## Selected extract
——————
How to Build a Theme Park

I'm back.

I'm not suggesting that you either missed me or even knew that I was away. It's just that I spent the past two weeks going through six states and a pair of Canadian provinces, hitting a half-dozen amusement parks and four indoor waterparks along the way, and I've got a little industry perspective to share.

It's the kind of clarity one can expect after riding some of the world's fastest and longest coasters, coupled with the good nights of rest between hitting parks that have taken top honors for being the cleanest, friendliest, most kid-friendly, and best overall parks in the country.

The moment we got home, my 12-year-old son fired up his computer to play Roller Coaster Tycoon. I'll be doing the same, only here with my keyboard and you as my guinea pig.
——————
## The input
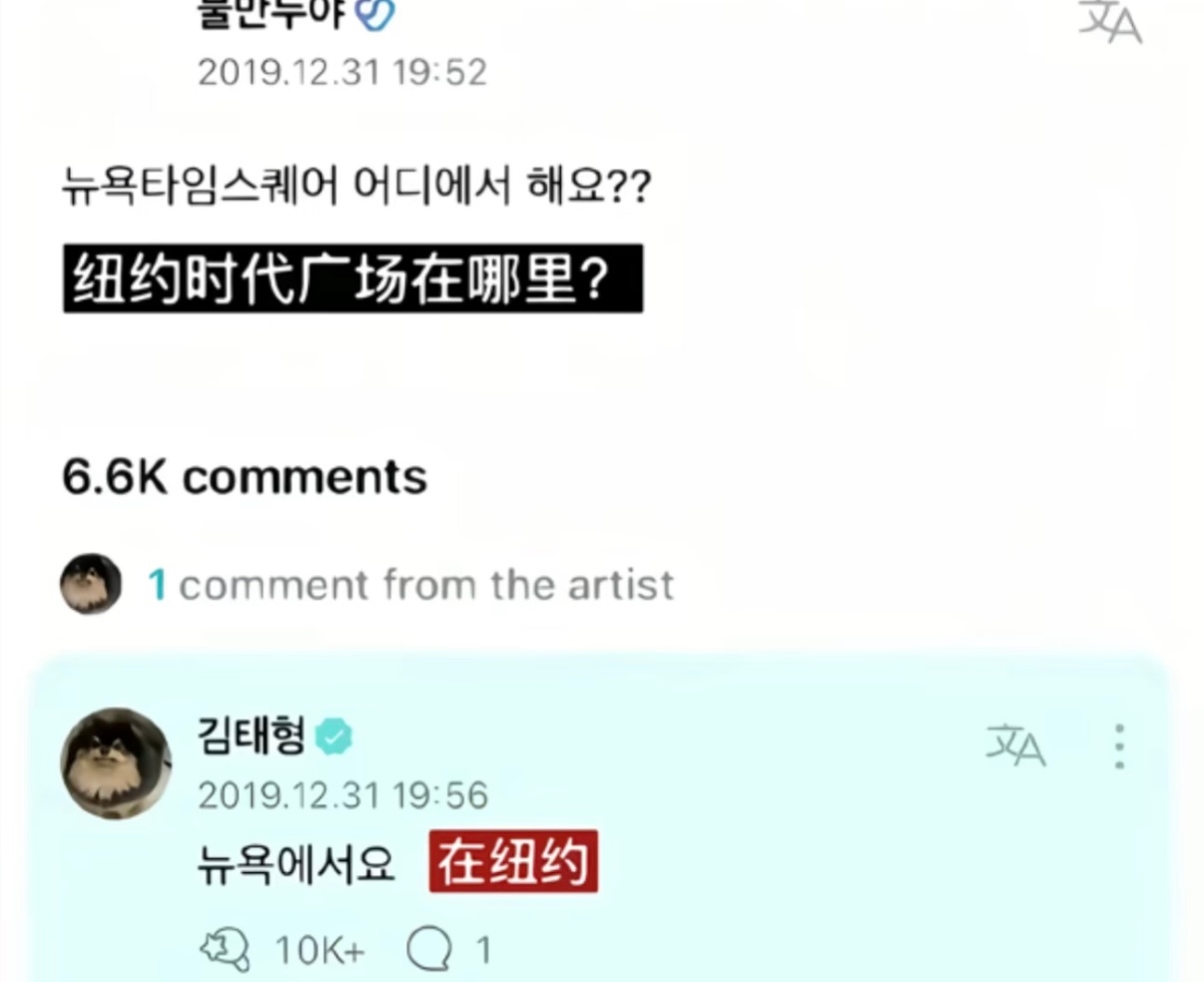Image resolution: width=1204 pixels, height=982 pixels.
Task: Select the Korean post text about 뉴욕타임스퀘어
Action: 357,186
——————
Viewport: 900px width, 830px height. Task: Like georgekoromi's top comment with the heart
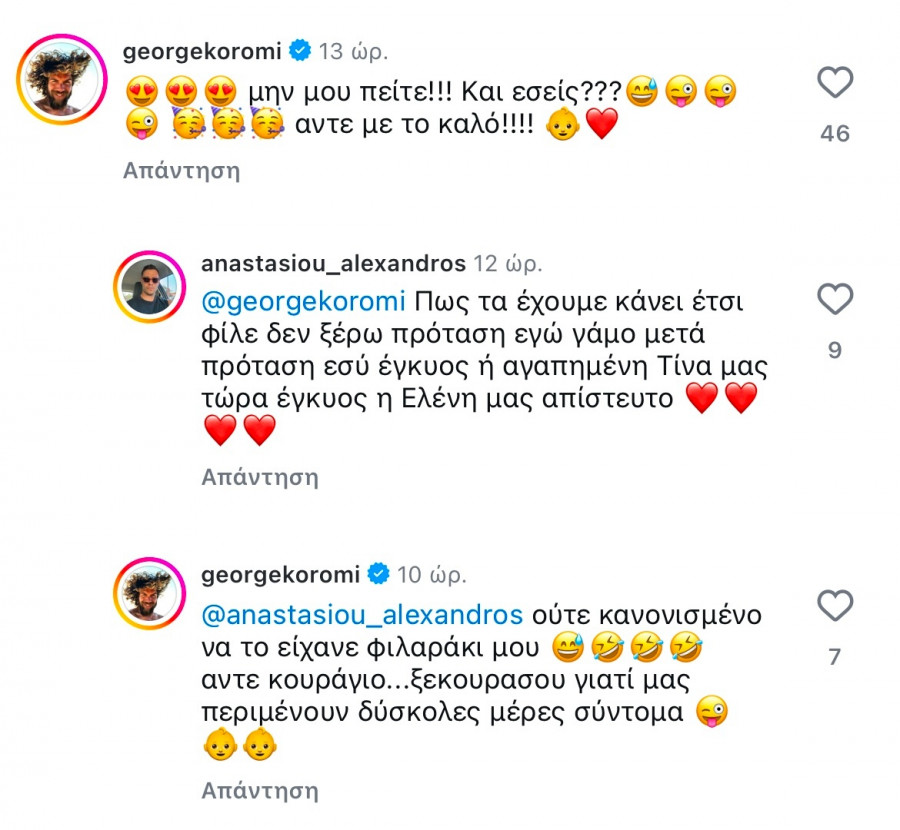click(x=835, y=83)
——————
## What this exercise asks
#1 Write out the passage of the theme park piece from "How to Build" up to and including "perspective to share.", word for word.
#2 Return the rows from the line with "Image resolution: width=1204" up to and including the line with "Action: 357,186", reproduced exactly and with the pictures left out.

## Expected results
#1
How to Build a Theme Park

I'm back.

I'm not suggesting that you either missed me or even knew that I was away. It's just that I spent the past two weeks going through six states and a pair of Canadian provinces, hitting a half-dozen amusement parks and four indoor waterparks along the way, and I've got a little industry perspective to share.

#2
Image resolution: width=1204 pixels, height=982 pixels.
Task: Select the Korean post text about 뉴욕타임스퀘어
Action: 357,186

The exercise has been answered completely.